◆ Objetivo del ejercicio
Prosiga el relato del día en que la narradora acabó en el despacho de la directora a partir de su última oración.

◆ Fragmento de lectura
Nunca fui una niña especialmente problemática. Al contrario, era la niña de los ojos de los profesores, el ejemplo puesto como la personificación de la obediencia en 4º de Primaria. Pero una vez acabé en el despacho de la directora. Ahí estaba yo, sentada en el sofá de la puerta mientras recibía miradas anonadadas de todo el que pasaba por allí. Tenía la sensación de que todos sabían lo que había hecho. Me miraba la palma de la mano derecha. Mentiría si dijera que no estaba arrepentida entonces. Pero ahora que veo la sociedad algo más de cerca que desde la ventana que daba al recreo, no me arrepiento en absoluto. Es más, estoy realmente orgullosa de esa niña que con diez años demostró a las veinte personas de su clase que no le afectaba lo que pensasen de ella. Que hubiera un profesor presente mientras ocurría es un daño menor.

◆ Datos proporcionados
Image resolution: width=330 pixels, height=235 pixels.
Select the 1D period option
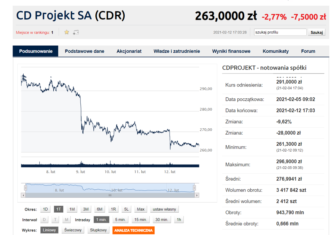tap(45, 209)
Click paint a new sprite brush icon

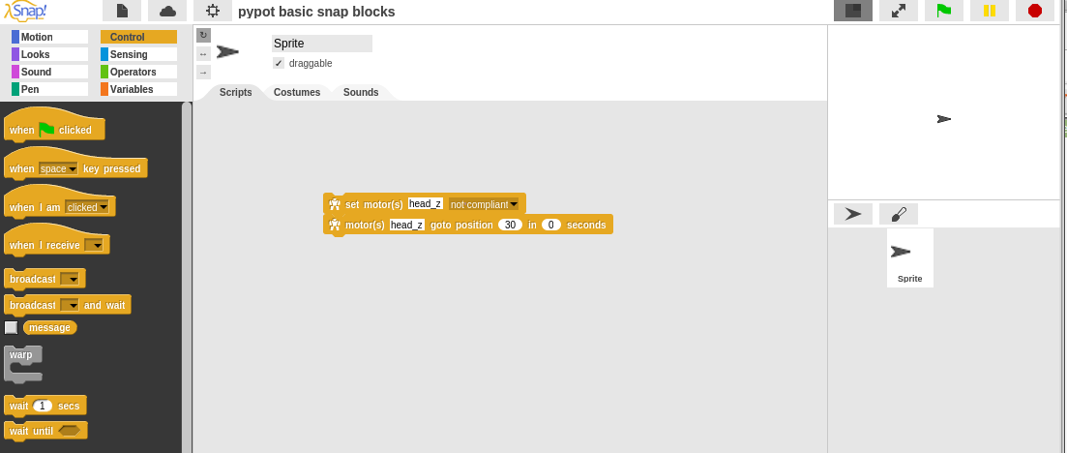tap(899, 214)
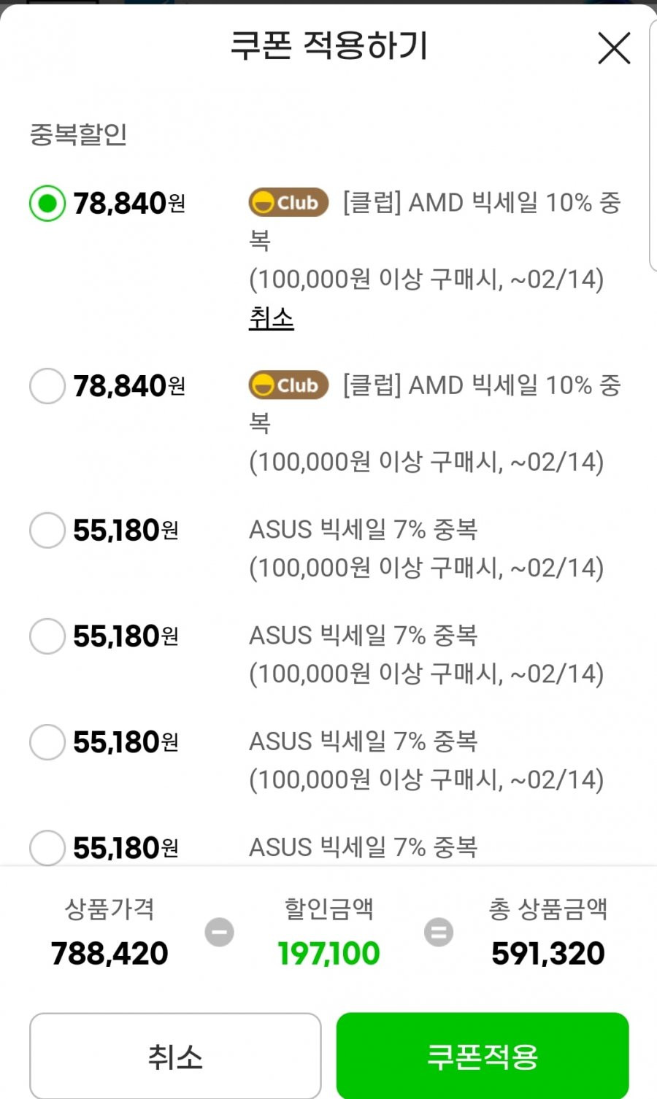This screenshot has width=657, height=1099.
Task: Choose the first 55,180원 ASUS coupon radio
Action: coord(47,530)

...

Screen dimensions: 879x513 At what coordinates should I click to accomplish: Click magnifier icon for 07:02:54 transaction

--

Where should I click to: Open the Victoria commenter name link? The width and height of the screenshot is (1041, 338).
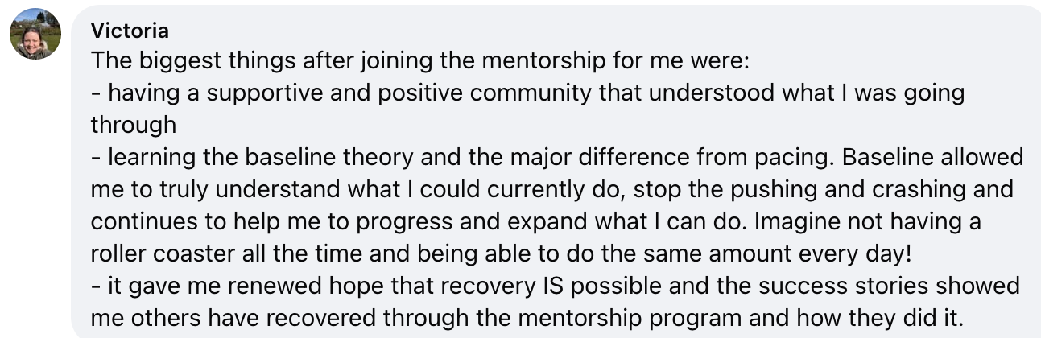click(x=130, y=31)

◆ Respuesta
Aún recuerdo la sensación. Recuerdo la expresión de sorpresa del otro niño después de mi bofetada. Recuerdo los ojos de todos y los susurros de “Pero, ¿qué le ha hecho” con sus respectivas respuestas de “Nada. Llamarla gorda.” Recuerdo las risas de sus amigos. Pero, lo que más recuerdo de ese día en la clase de 4º de Primaria es la liberación que sentí al decidir que ante todo no iba a dejar que me juzgaran ni me intentaran convencer de algo que sabía carecía de importancia. Sabía que estaba sana. Bailaba tres días a la semana y me encontraba perfectamente. Era una niña muy orgullosa y tenía más confianza en mí misma que la que quizá tengo en a adolescencia.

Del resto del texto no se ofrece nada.